Turning up the heat: Underwood is always looking to maximize flavor and heat in his jalapenos for Huy Fong, which accounts for three-quarters of his business. He conducts between 50 and 100 pepper-growing trials a year to discover varietals with more punch. “Our peppers are much spicier today than they were in the beginning,” Underwood said.

Identifying the trends: When Underwood started, he grew vegetables for a frozen-food cooperative. Then demand for frozen vegetables waned, so he switched to baby carrots, beets and mesclun salad. Then it was artichokes, fennel and Brussels sprouts. Opening a produce stand in 1980 helped him learn what consumers wanted, including rare finds such as yellow seedless watermelon and bicolor sweet corn. “The produce stand was a window into what works,” Underwood said. “Talking directly with customers, we learned what was popular that we could also grow for wholesalers.”

Loving the challenge: “I always liked peppers because they’re a difficult crop,” Underwood said. “They’re subject to disease and insect pressure. You don’t watch it, you can lose the whole crop.”

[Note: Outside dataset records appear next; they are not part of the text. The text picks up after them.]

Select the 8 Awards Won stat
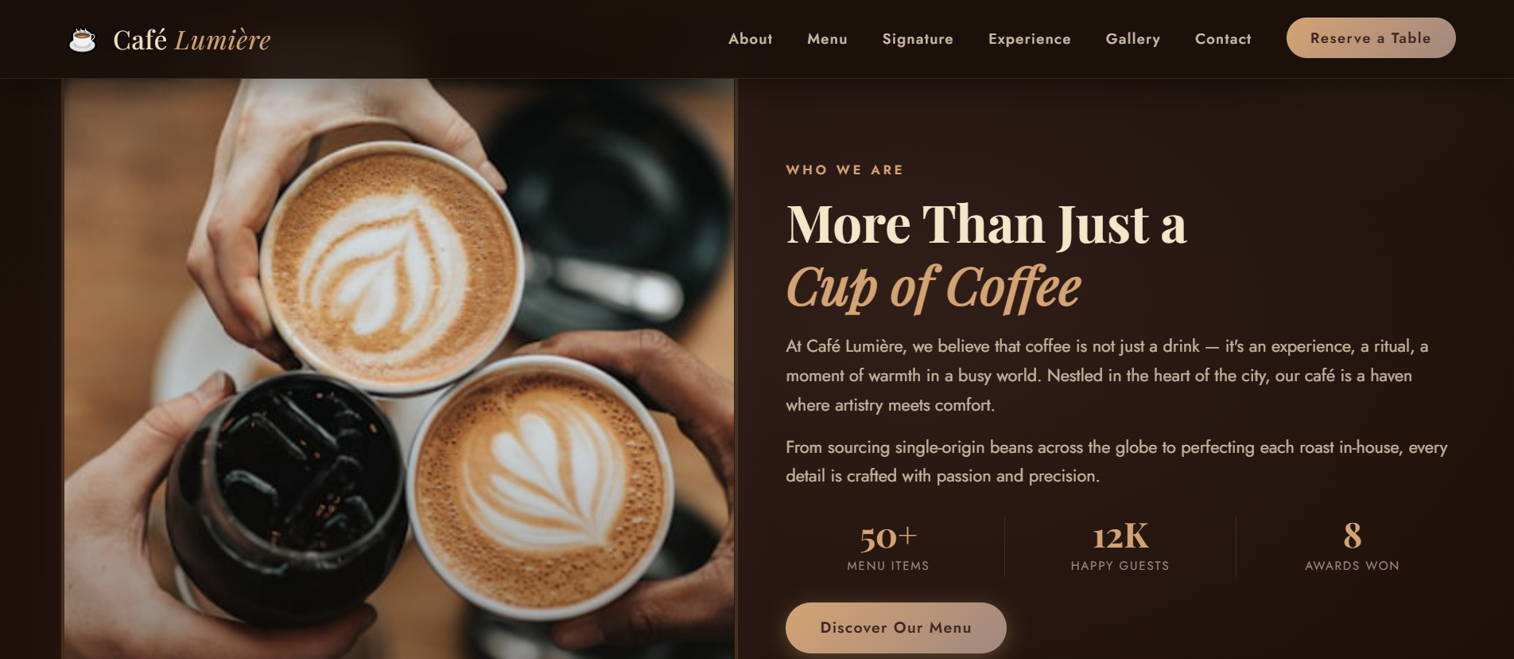 click(1352, 547)
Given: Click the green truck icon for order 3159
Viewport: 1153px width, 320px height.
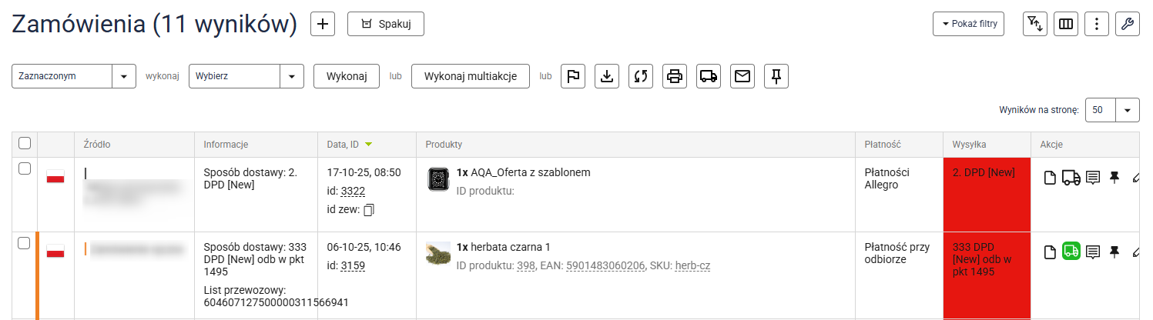Looking at the screenshot, I should 1071,252.
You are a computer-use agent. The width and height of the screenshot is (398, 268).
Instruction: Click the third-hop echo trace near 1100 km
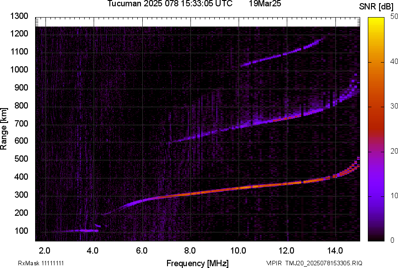tap(279, 55)
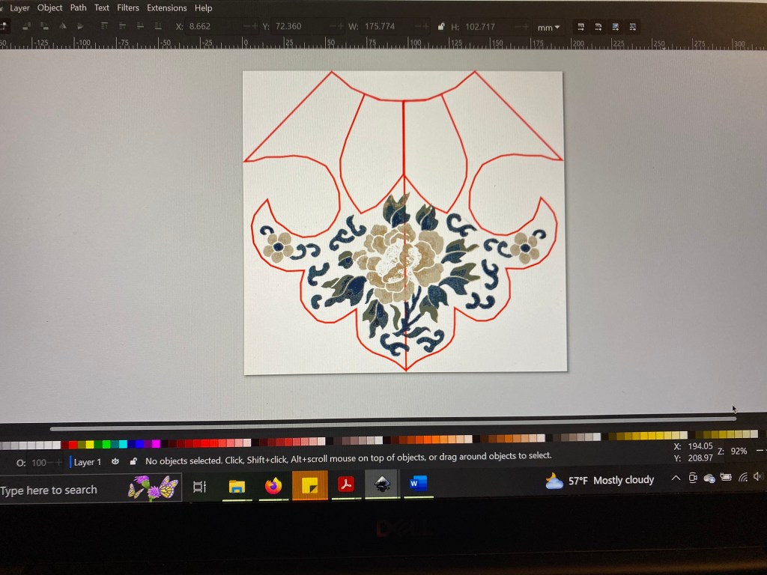
Task: Expand the Layer 1 layer selector
Action: (87, 462)
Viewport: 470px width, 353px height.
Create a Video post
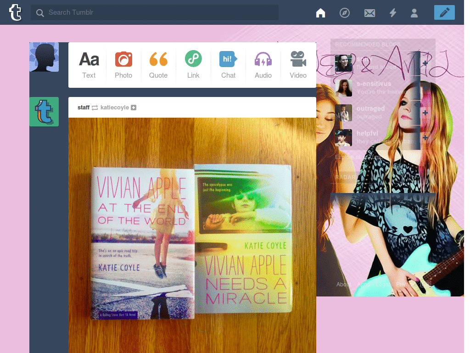tap(298, 64)
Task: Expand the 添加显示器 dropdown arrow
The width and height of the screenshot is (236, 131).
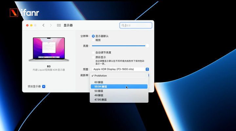Action: pyautogui.click(x=44, y=87)
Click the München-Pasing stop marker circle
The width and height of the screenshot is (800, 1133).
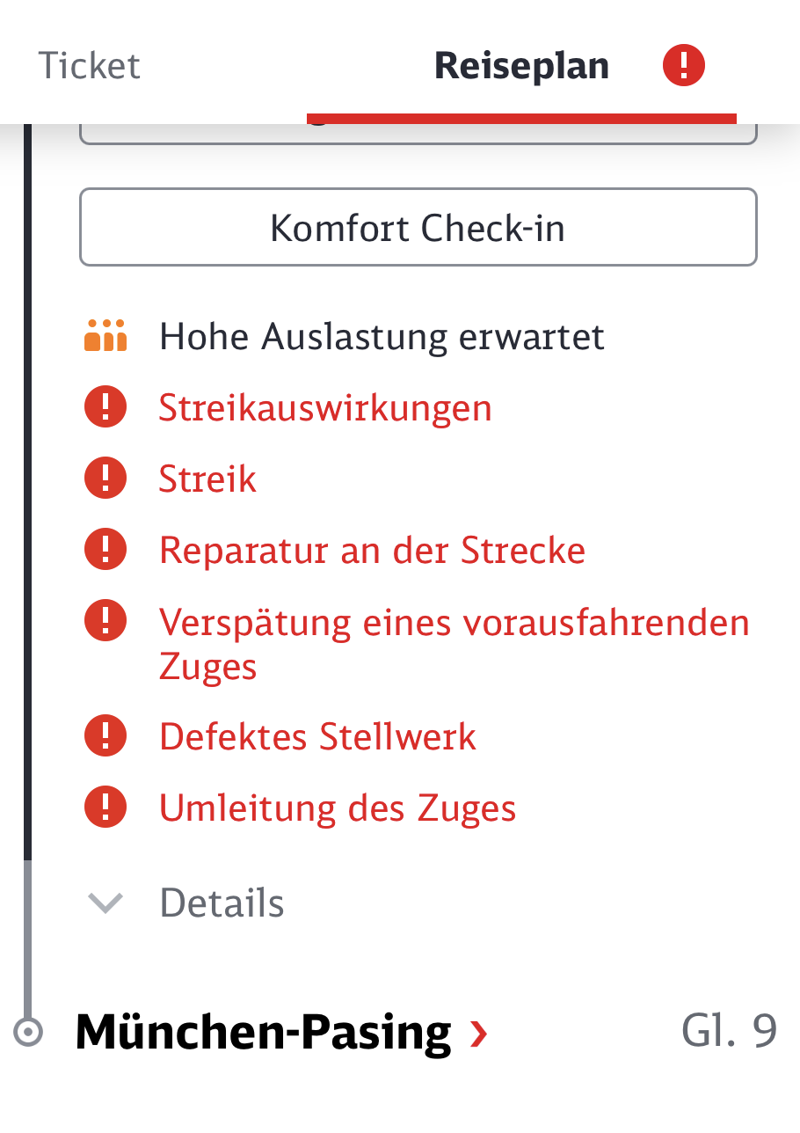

Hooked on Sriracha: Underwood uses Sriracha like ketchup, usually on eggs. He remains awed by the condiment’s cult status and embrace by the food industry. Having a big role in the phenomenon is a great source of pride. “Who could have anticipated something like this?” Underwood said. “Most farmers are invisible. Produce goes through a number of hands before it gets to the customer. This is pretty direct. We grow the peppers and it goes straight to the sauce.”

Roots and sprouts: Underwood’s family has been farming in since 1867. His younger daughter, Suzannah Pidduck, works on the family farm. His older daughter, Megan Beatie, runs a book publicity and marketing agency in Los Angeles. Underwood has four grandchildren, the oldest of whom is 9. “They all love the farm,” he said.